Colorectal cancer has been the third most diagnosed cancer worldwide in recent years. Colorectal and stomach cancer were the second (9.2%) and third (8.2%) leading causes of cancer death in 2018, respectively [1]. Early endoscopic detection and treatment of precancerous lesions and early-stage cancer could lead to a decrease in cancer incidence and mortality rate [2,3]. Endoscopic mucosal resection (EMR) and endoscopic submucosal dissection (ESD) are advanced endoscopic techniques developed for the management of sessile and flat polyps and neoplasms confined to the mucosa or the superficial submucosa of the gastrointestinal (GI) tract [4,5,6]. The major adverse events of these minimally invasive procedures are bleeding, perforation, and inadequate polypectomy [7,8]. Figure 1 chronologically describes the procedure of submucosal injection in case of flat lesion before EMR or ESD. The procedure commences with injecting a solution between the lesion and the muscle layer, resulting in the development of the safety cushion [9]. Methylene blue, inert dye resulting in blue color, is added to lifting agents (like ORISE® and Eleview®) for better visibility of lesion and submucosal surface [10]. This cushion facilitates the complete and or en bloc resection and is also expected to decrease the procedure mechanical and thermal adverse events [5,11]. Several solutions have been used for creating a submucosal cushion.

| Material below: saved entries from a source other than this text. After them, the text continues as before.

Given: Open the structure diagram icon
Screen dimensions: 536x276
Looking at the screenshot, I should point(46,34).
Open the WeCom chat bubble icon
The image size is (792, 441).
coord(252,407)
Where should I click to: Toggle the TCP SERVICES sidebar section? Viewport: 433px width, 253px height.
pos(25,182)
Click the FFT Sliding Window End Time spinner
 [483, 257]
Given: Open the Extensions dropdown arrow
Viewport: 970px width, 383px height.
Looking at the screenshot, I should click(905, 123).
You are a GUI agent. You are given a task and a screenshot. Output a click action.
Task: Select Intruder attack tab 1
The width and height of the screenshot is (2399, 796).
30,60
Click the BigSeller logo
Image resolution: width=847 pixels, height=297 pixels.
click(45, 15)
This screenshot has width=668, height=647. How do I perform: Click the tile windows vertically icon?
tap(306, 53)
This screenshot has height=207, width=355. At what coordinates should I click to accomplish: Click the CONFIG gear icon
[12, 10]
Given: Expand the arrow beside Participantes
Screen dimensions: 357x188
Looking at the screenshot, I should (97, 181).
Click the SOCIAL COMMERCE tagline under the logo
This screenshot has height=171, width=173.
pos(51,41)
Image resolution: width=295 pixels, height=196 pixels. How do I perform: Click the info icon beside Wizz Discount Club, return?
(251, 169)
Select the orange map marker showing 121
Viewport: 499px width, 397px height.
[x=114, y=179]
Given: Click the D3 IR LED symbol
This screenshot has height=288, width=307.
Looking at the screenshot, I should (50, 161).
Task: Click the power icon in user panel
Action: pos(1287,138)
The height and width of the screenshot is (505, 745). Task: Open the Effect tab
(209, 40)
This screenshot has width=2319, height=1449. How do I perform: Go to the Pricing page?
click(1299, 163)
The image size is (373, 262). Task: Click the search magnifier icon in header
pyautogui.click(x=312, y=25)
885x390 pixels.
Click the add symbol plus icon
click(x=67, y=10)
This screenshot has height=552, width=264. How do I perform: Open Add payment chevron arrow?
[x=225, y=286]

Normal saline is extensively available and often injected, but it is rapidly absorbed, which increases the need for re-injection and prolongs the procedure [12]. More viscous solutions were shown to be more effective and, therefore, resulting in a higher rate of complete resection resulting in a lower rate of residual tissue and recurrence of pre-cancer lesion [13]. However, there are still many uncertainties about the optimal injection solution and procedure that can provide the best lifting properties, duration of lifting and ease of use.
Figure 1

Procedure of submucosal injection of a colonic flat lesion [10].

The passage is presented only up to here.